About this task
The required output is every line from the one containing "Screen dimensions: 737x318" through the last line of the listing below, copied exactly, pictures excluded.

Given records
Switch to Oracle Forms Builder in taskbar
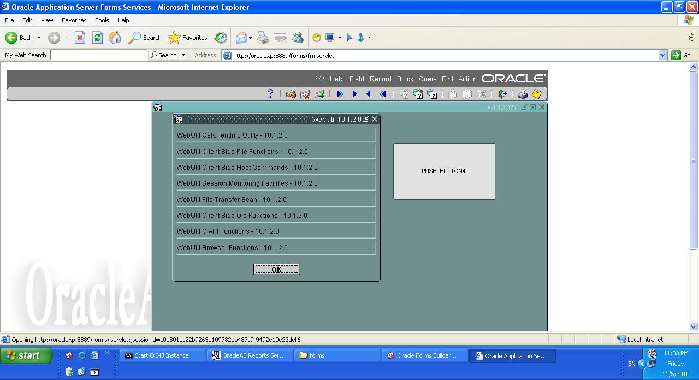This screenshot has height=380, width=699. point(424,355)
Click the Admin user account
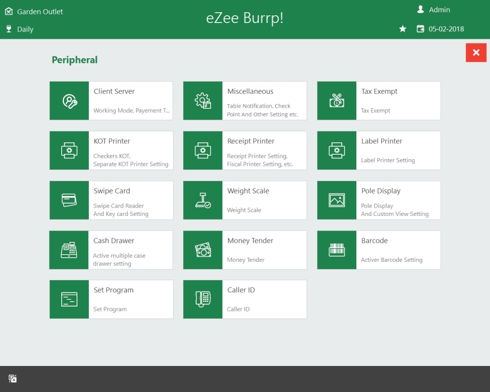 (x=433, y=9)
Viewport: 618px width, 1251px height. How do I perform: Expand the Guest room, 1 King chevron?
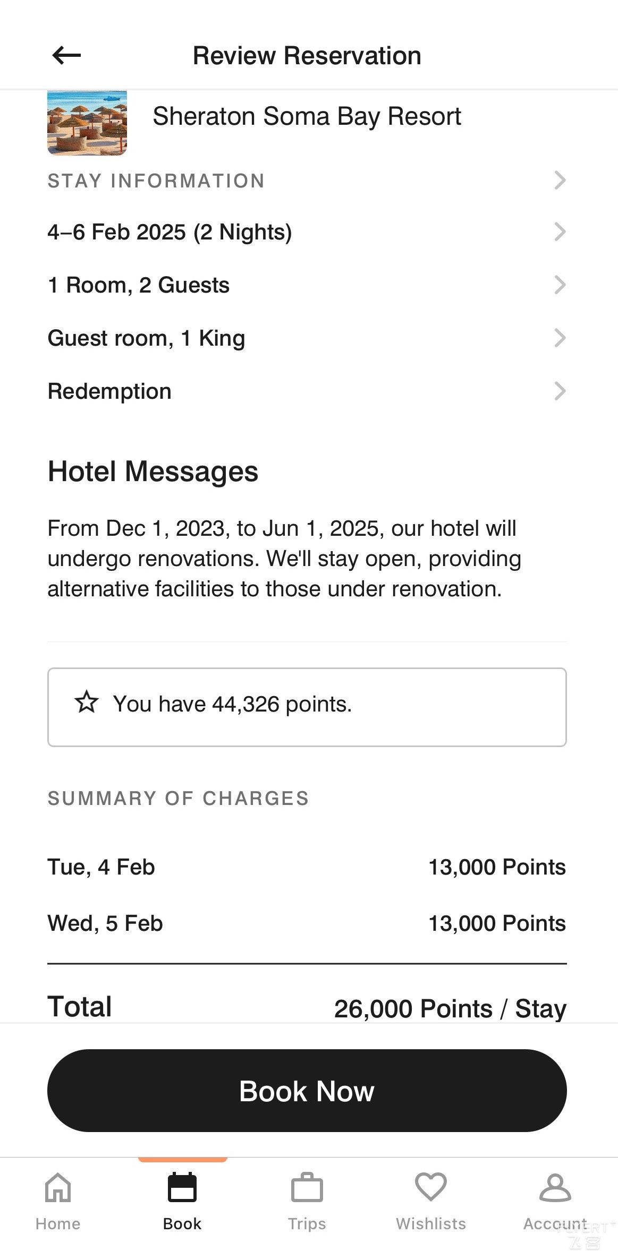560,338
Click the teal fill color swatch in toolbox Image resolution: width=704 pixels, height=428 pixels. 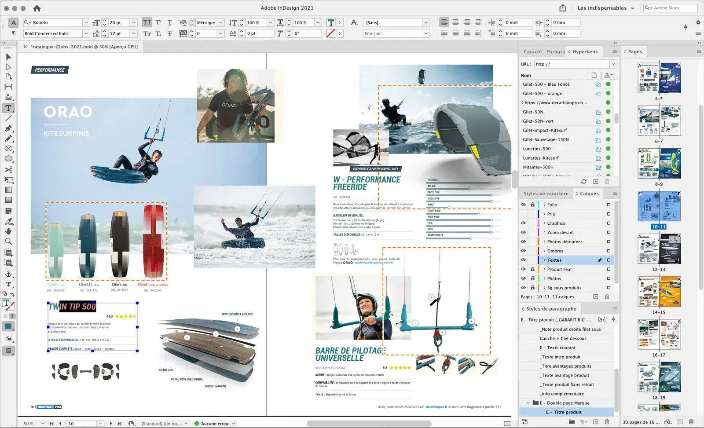(8, 326)
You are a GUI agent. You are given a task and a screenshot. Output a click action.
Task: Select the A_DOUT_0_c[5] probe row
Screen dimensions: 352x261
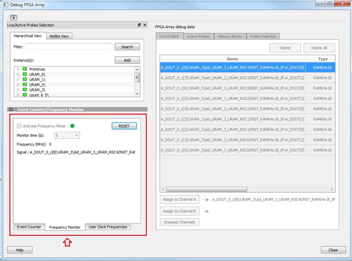point(232,99)
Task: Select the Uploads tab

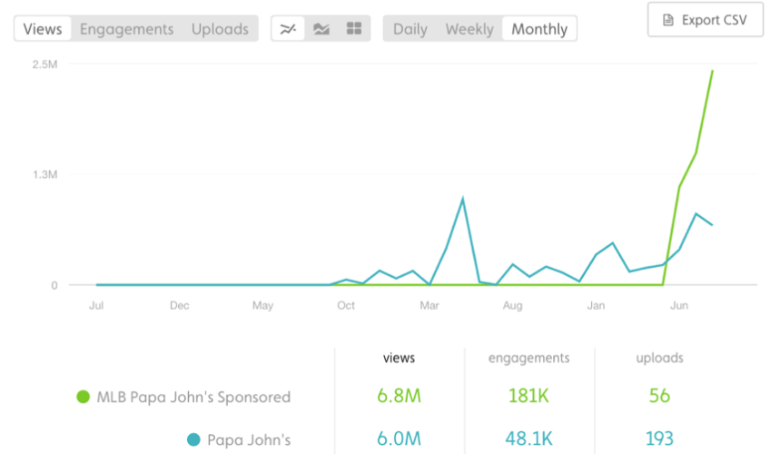Action: pos(220,29)
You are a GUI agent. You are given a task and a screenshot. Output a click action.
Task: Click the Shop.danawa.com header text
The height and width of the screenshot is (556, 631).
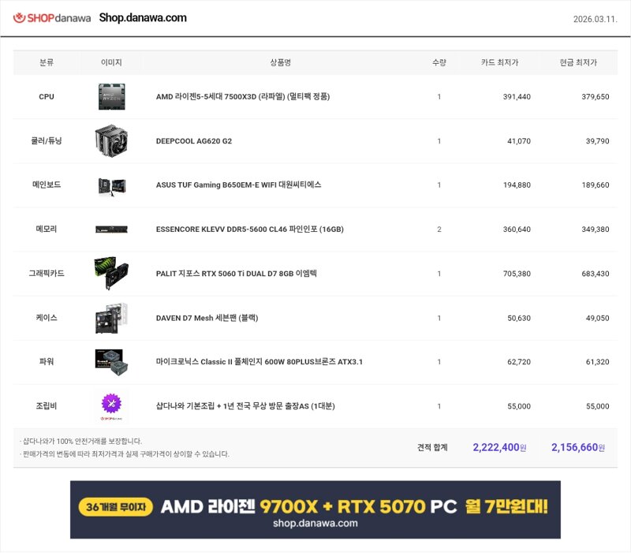(143, 18)
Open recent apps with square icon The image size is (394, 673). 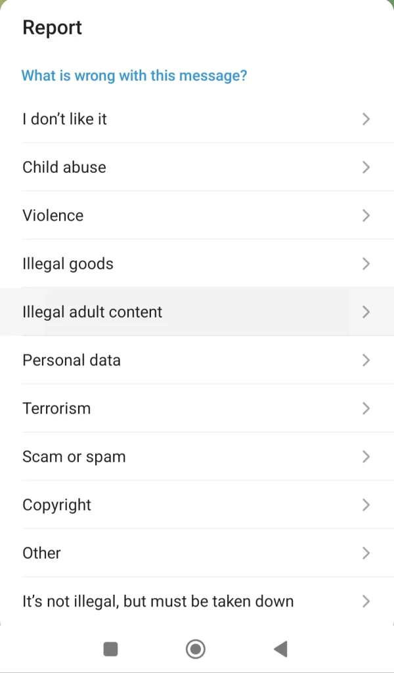110,649
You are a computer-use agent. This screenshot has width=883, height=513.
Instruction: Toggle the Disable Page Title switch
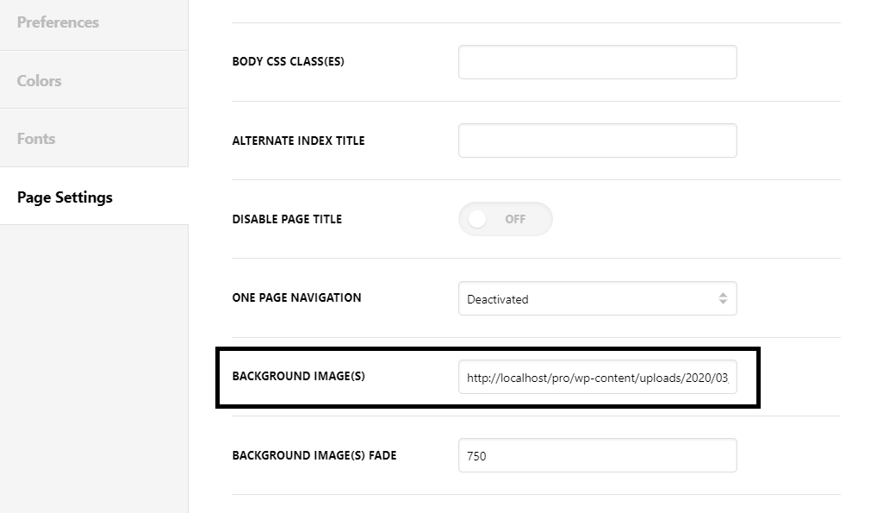(x=505, y=219)
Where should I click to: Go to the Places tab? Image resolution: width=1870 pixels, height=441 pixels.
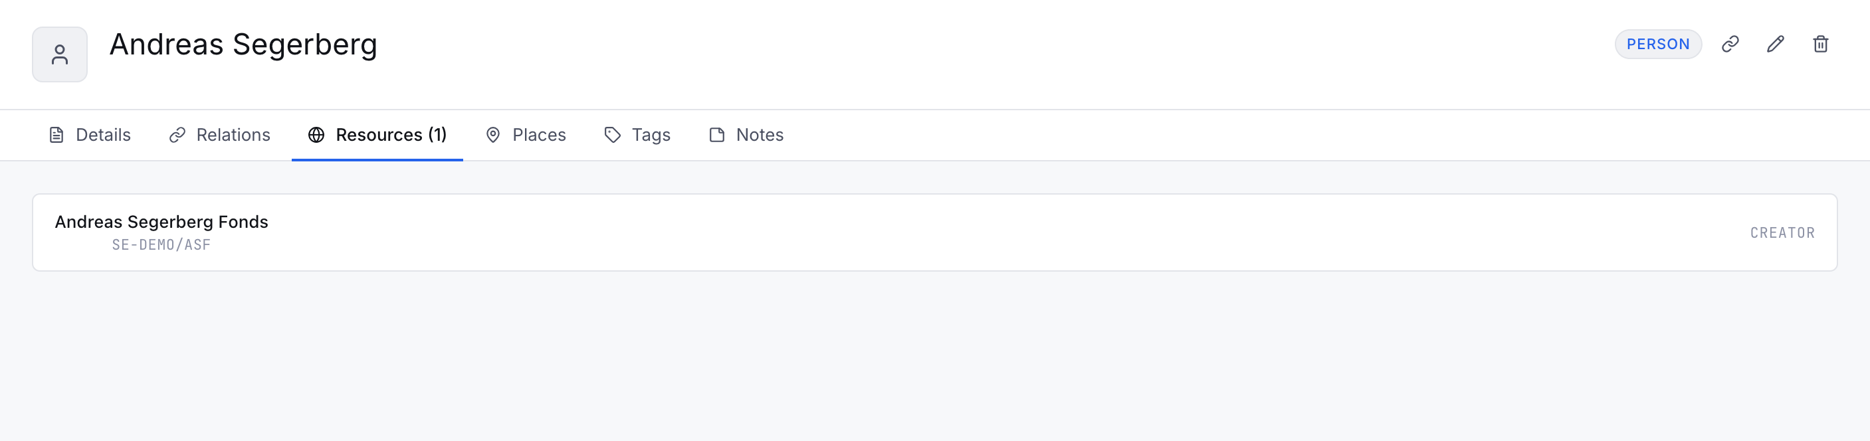[x=526, y=135]
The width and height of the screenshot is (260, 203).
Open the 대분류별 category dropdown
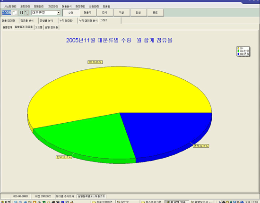59,13
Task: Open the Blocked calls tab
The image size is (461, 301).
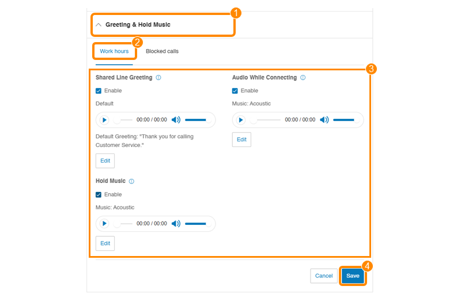Action: [x=162, y=51]
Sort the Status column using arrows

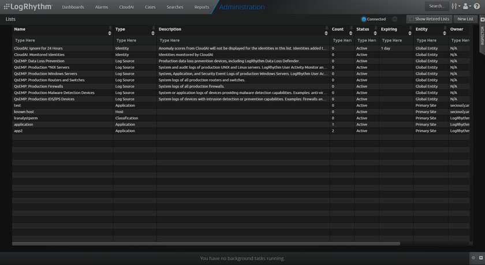click(376, 33)
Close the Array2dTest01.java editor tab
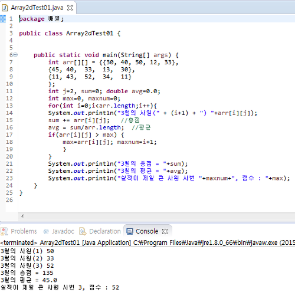This screenshot has height=292, width=295. tap(70, 8)
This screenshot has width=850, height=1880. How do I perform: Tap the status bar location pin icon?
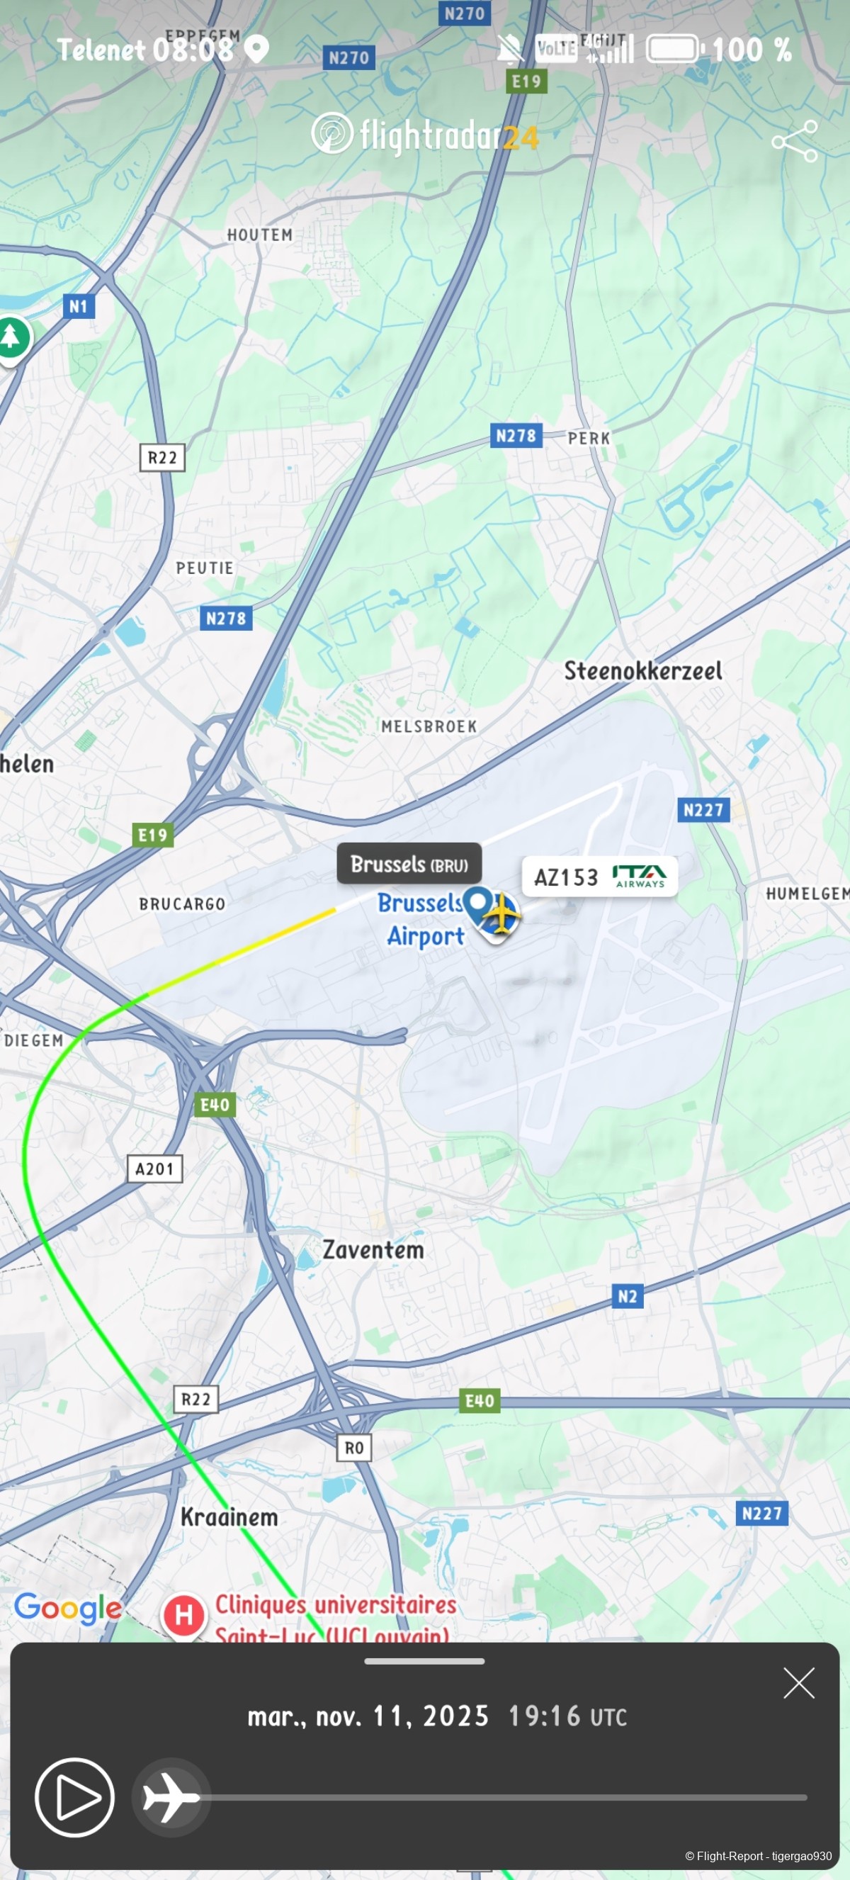256,49
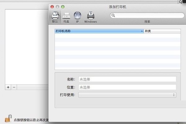Sort by the 打印机名称 column header

point(98,31)
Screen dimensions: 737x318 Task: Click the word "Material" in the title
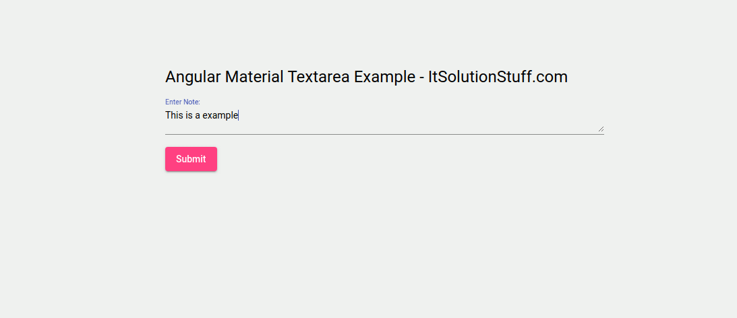click(254, 77)
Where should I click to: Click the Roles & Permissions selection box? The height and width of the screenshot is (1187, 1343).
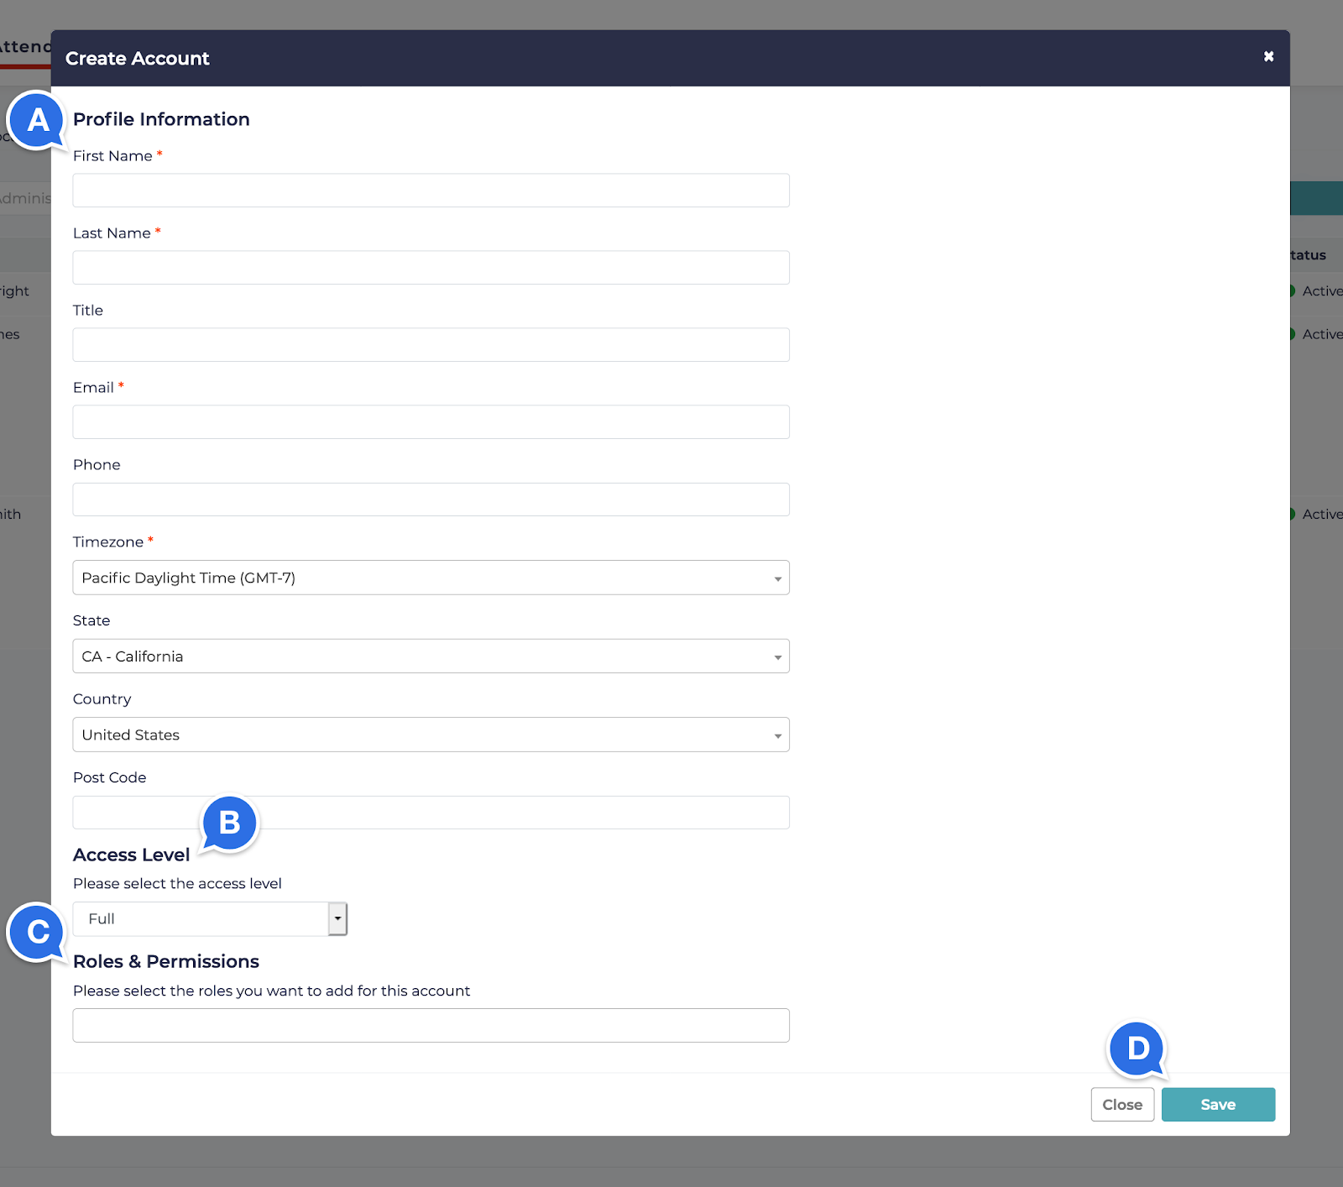(x=431, y=1025)
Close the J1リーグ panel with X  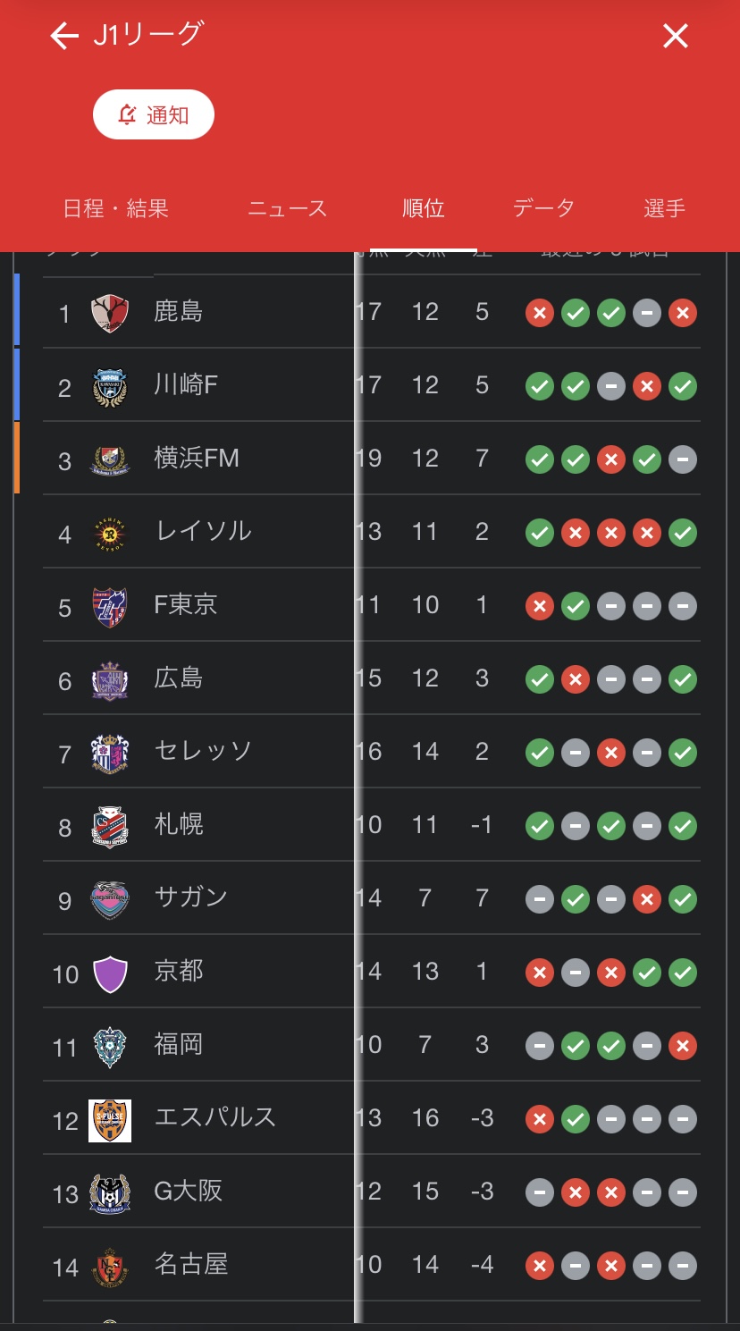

Answer for this exercise
Screen dimensions: 737x318 Task: Click the word "Material" in the title
click(254, 77)
Where should I click to: Click the Roles & Permissions selection box? The height and width of the screenshot is (1187, 1343).
(x=431, y=1025)
Close the J1リーグ panel with X  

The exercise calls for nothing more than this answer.